Possibly but the way class divisions were in those days, I doubt if Dillon would have asked or even if he did, remembered Daniel's name later. Moreover, if you assume Dillon's story to be true, look at the practicalities. Dillon remained on board near the poop deck and jumped into the sea very late from the stern area, swam for a bit, managed to reach Lifeboat #4 and was hauled on board. Under those circumstances, he would would not have noticed if a 3-headed dinosaur was alongside him till he was settled in the lifeboat.
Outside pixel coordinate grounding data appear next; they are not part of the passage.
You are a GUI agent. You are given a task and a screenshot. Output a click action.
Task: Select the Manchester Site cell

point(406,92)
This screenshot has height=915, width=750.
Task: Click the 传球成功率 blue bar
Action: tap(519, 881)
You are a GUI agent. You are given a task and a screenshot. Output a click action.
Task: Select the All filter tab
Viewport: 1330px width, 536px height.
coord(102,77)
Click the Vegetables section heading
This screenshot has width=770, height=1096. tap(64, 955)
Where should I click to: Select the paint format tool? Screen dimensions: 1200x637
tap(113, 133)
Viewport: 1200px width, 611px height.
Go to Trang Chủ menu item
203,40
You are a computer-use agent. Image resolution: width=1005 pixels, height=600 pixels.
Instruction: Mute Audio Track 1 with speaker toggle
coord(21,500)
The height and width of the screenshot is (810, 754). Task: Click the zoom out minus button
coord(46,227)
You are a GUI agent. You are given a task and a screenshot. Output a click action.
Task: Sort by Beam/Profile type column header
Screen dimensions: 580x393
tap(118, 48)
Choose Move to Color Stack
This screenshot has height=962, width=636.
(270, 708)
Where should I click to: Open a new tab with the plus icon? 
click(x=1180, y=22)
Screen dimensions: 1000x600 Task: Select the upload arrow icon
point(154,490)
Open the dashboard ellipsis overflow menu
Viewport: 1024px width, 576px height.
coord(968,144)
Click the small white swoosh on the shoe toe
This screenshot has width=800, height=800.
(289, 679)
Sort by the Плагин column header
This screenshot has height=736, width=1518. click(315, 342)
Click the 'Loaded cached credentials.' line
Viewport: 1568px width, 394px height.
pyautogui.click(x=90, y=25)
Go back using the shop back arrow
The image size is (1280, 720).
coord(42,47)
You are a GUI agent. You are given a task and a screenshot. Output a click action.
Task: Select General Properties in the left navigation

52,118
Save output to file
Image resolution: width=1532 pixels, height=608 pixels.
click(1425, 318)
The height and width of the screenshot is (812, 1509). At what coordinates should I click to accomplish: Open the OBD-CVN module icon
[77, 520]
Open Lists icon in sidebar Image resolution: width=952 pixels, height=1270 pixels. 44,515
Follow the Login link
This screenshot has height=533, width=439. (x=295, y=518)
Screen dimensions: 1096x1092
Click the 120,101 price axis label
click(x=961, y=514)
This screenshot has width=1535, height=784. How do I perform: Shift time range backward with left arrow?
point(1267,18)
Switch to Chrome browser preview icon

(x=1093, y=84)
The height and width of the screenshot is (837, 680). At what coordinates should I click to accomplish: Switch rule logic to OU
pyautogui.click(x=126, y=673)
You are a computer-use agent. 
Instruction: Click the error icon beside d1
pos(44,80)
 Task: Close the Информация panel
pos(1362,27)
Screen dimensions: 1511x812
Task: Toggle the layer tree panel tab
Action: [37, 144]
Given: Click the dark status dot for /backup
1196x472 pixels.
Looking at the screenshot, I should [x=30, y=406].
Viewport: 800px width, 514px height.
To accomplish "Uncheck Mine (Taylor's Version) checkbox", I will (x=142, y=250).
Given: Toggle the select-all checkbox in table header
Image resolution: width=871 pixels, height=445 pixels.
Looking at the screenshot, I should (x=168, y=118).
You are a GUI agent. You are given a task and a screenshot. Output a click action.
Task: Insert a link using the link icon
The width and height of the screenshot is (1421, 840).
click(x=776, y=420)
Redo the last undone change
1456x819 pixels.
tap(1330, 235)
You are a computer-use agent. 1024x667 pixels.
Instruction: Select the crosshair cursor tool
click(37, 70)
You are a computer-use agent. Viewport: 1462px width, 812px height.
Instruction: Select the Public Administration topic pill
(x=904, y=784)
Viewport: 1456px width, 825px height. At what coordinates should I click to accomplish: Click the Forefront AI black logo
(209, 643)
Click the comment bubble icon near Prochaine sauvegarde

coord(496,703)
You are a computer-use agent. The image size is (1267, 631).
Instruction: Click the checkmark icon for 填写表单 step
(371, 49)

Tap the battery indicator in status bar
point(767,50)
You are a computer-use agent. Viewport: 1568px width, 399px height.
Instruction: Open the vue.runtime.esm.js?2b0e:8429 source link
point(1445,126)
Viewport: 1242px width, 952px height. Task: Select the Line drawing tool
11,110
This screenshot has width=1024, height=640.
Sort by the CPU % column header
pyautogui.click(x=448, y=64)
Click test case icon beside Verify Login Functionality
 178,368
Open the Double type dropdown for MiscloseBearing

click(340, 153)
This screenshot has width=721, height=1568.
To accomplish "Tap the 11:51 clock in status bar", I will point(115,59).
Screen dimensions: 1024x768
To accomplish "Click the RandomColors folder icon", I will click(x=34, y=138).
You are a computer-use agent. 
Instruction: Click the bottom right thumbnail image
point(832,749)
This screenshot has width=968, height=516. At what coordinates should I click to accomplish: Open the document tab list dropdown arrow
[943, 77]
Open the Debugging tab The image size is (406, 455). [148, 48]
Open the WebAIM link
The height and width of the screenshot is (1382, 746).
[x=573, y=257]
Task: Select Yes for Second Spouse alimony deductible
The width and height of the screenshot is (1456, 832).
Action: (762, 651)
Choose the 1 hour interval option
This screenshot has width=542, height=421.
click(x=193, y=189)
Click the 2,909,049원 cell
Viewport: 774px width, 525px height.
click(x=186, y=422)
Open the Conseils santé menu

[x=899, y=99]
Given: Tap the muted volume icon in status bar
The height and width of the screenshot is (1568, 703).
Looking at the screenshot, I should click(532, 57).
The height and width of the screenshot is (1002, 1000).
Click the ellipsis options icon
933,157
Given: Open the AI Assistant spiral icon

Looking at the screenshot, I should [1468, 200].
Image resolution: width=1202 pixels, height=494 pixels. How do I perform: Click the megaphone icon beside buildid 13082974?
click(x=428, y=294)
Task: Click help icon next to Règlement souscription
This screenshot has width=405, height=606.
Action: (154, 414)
In other words, for Dillon to be able to find out the identity of a stranger with him, it would have to be in Lifeboat #4, like you said yourself.

Lifeboat #4 was mainly populated by First Class women, most of whom would have been familiar with Robert Daniel. If indeed he had managed to get into the boat, at least a few would have recognized him and knowing him to be a fellow First Class passenger, would have badgered him with questions about whether he saw anything of their husbands - Astor, Thayer, Widener, Carter, Ryerson etc (Mrs Carter would not have known that her husband had survived at that point). Yet, AFAIK, no one else on board Lifeboat #4 recalled seeing Daniel.

Even if you accept Daniel's claim that he remained on board the Titanic till the end and saw Captain Smith near the bridge as it flooded, that would have been at the bow section, nowhere near where Dillon was.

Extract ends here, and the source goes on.